Dr. Albers, “Yetersiz yemek yemeyle mücadele ediyorsanız, bu duyguyla başa çıkmanıza yardımcı olması için daha küçük porsiyonlar yemeyi deneyin” diyor. “%80 doluluğu hedeflemek, ‘çok dolu’ hissini tetiklemekten kaçındığı için bu noktada oldukça yardımcı olabilir.
Bu Öğretide Gıda İle Nasıl Olumlu ve Sürdürülebilir Bir İlişki Geliştirebilirim?
“Yemek, hayatı ilginç ve eğlenceli kılan şeyin bir parçası olmalı, ancak odak noktası olmamalıdır.” %80 doyduğunuzu nasıl anlayacağınıza dair somut kurallar yoktur, ancak bir kural olarak, öncesinde de belirttiğim üzere yavaş yemek ve yemek bittikten sonra nasıl hissettiğinizi belirlemek için en az 30 dakika beklemek yardımcı olabilir. Herkesin farklı yaşam tarzları ve vücut kompozisyonları vardır, bu nedenle ilk başta bunun nasıl göründüğünü ve nasıl hissettirdiğini belirlemek zor olabilir.

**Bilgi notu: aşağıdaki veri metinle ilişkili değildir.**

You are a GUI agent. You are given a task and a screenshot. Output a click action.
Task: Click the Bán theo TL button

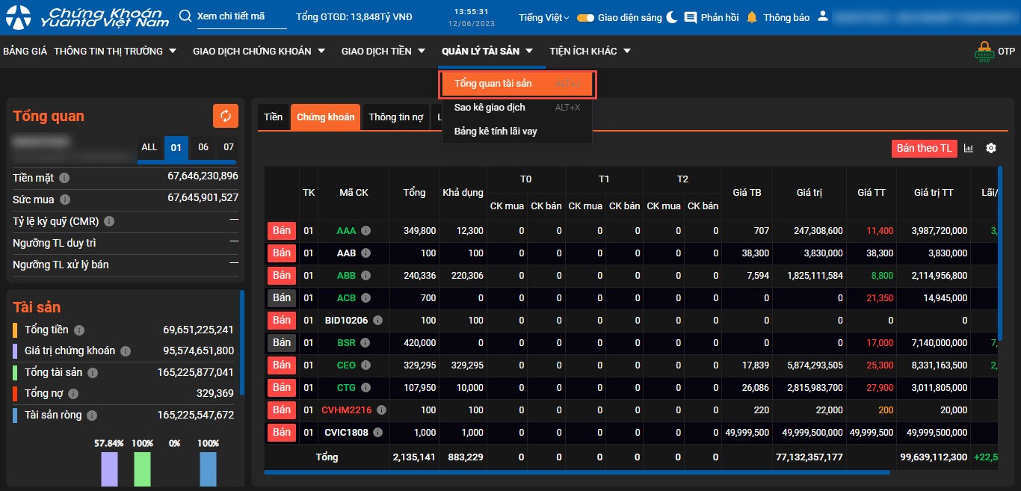[x=924, y=148]
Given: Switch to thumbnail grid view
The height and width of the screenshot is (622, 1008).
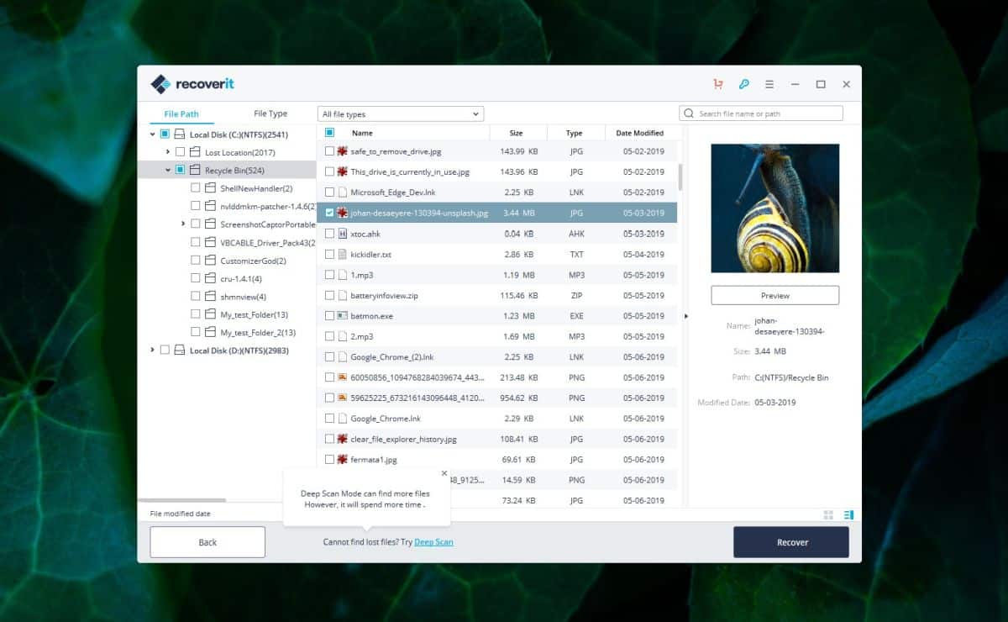Looking at the screenshot, I should point(828,514).
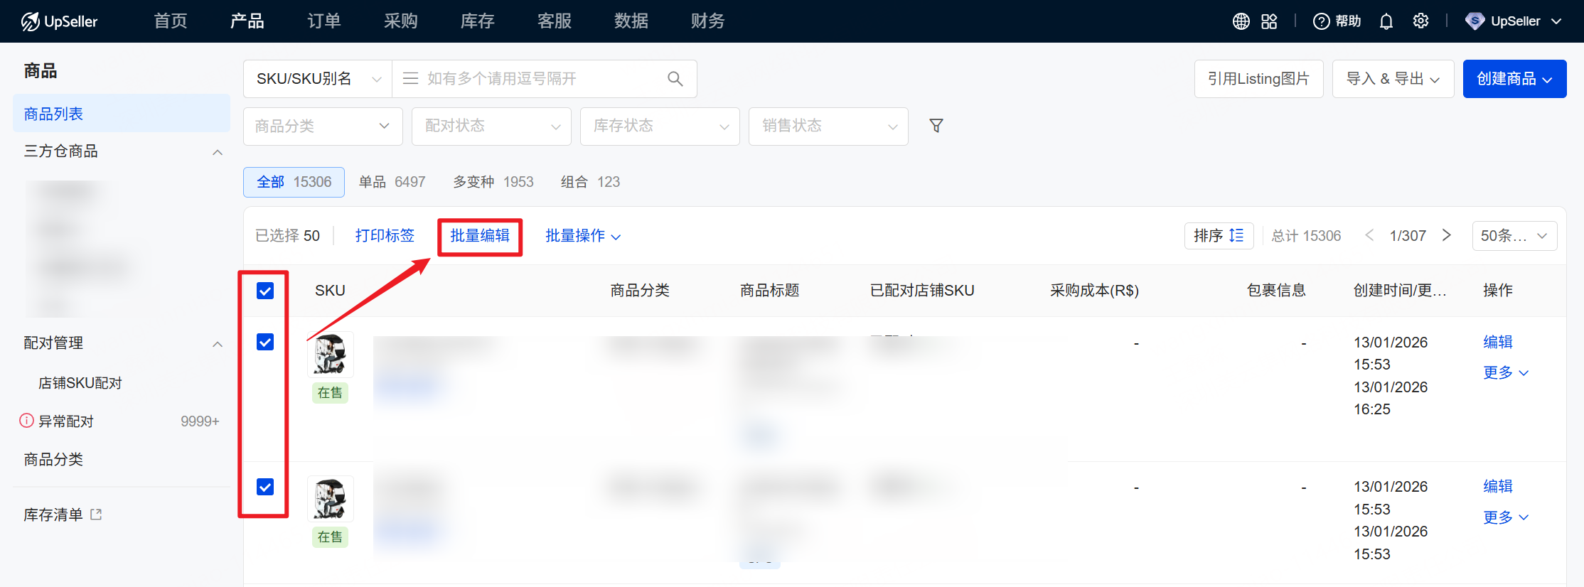Expand the 批量操作 dropdown

pos(582,236)
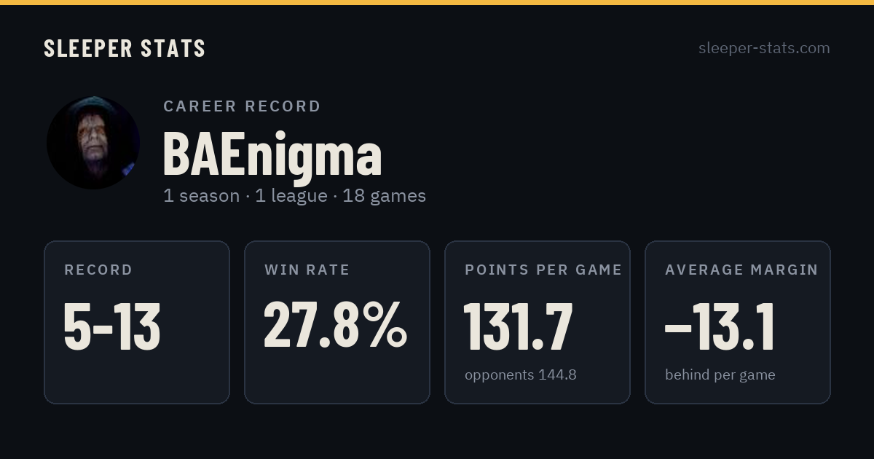Select the BAEnigma username heading
This screenshot has height=459, width=874.
point(272,154)
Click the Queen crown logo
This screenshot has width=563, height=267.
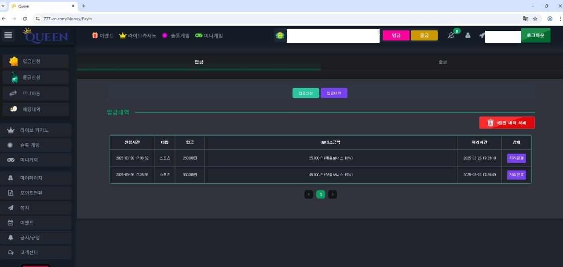46,36
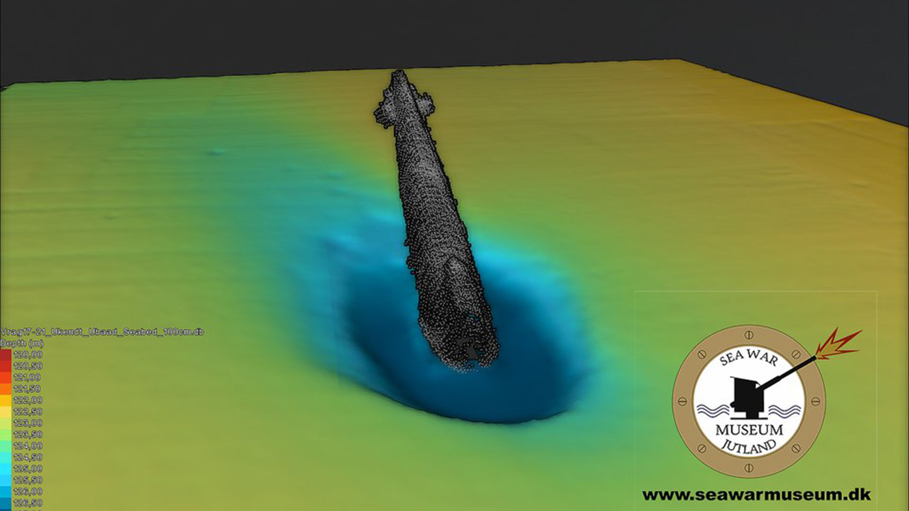This screenshot has width=909, height=511.
Task: Select the red 120,00 depth color swatch
Action: tap(6, 355)
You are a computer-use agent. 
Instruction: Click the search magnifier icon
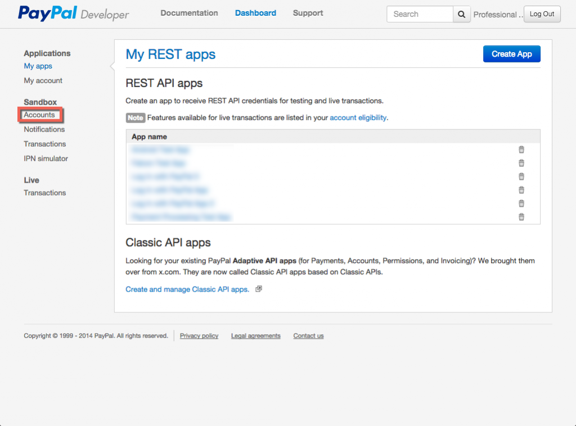(461, 13)
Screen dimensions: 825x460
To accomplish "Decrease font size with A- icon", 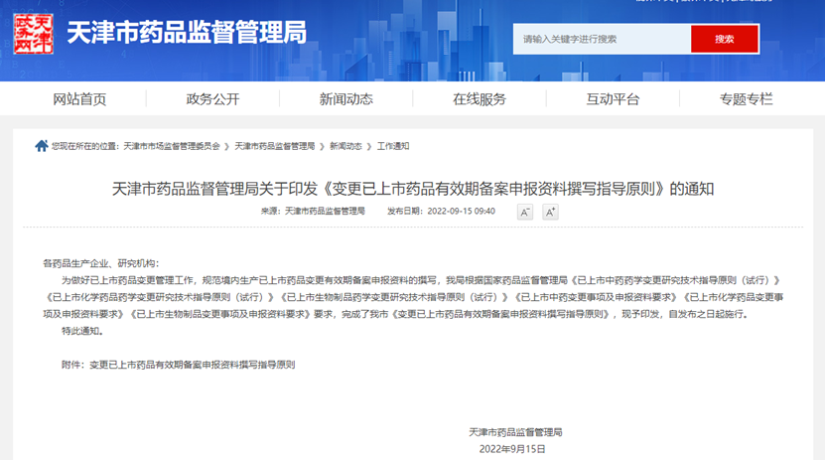I will pos(524,212).
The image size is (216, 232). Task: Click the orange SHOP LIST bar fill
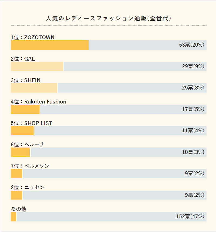[22, 131]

Ancak sabırlı olursanız vücudunuzun size söylediklerine uyum sağlayabilirsiniz.
Tüm bunlardan anlaşıldığı üzere hara hachi bun me tam anlamıyla bir diyet değildir. Hatta gerçek bir kural bile değildir. Sezgisel yemenin ve yiyecekleri beslenme ve sürdürme perspektifinden anlamanın bir yoludur. Bu öğretiye bir şans vererek beslenme alışkanlığınıza farklı bir akış açısı getirebilirsiniz. Hayatınıza entegre etme aşamasında üstünde çalışmanız gereken, vücudunuzu dinlemeniz gereken bir öğretidir. Eğer bu yeme sanatını deneyecek olursanız başlarda vücudunuzu dinlemenin ve tatmin olacak kadar yemenin ne demek olduğunu kavramak için gerçek bir sabır göstermeniz gerekebilir. Yeterli sabrı ve çalışmayı gösterip olayı kavradığınızda işler kendiliğinden çözülecektir. Siz de bu yemek yeme sanatını hayatınızın bir parçası haline getirmek isterseniz işe koyulun. Denemeye değer!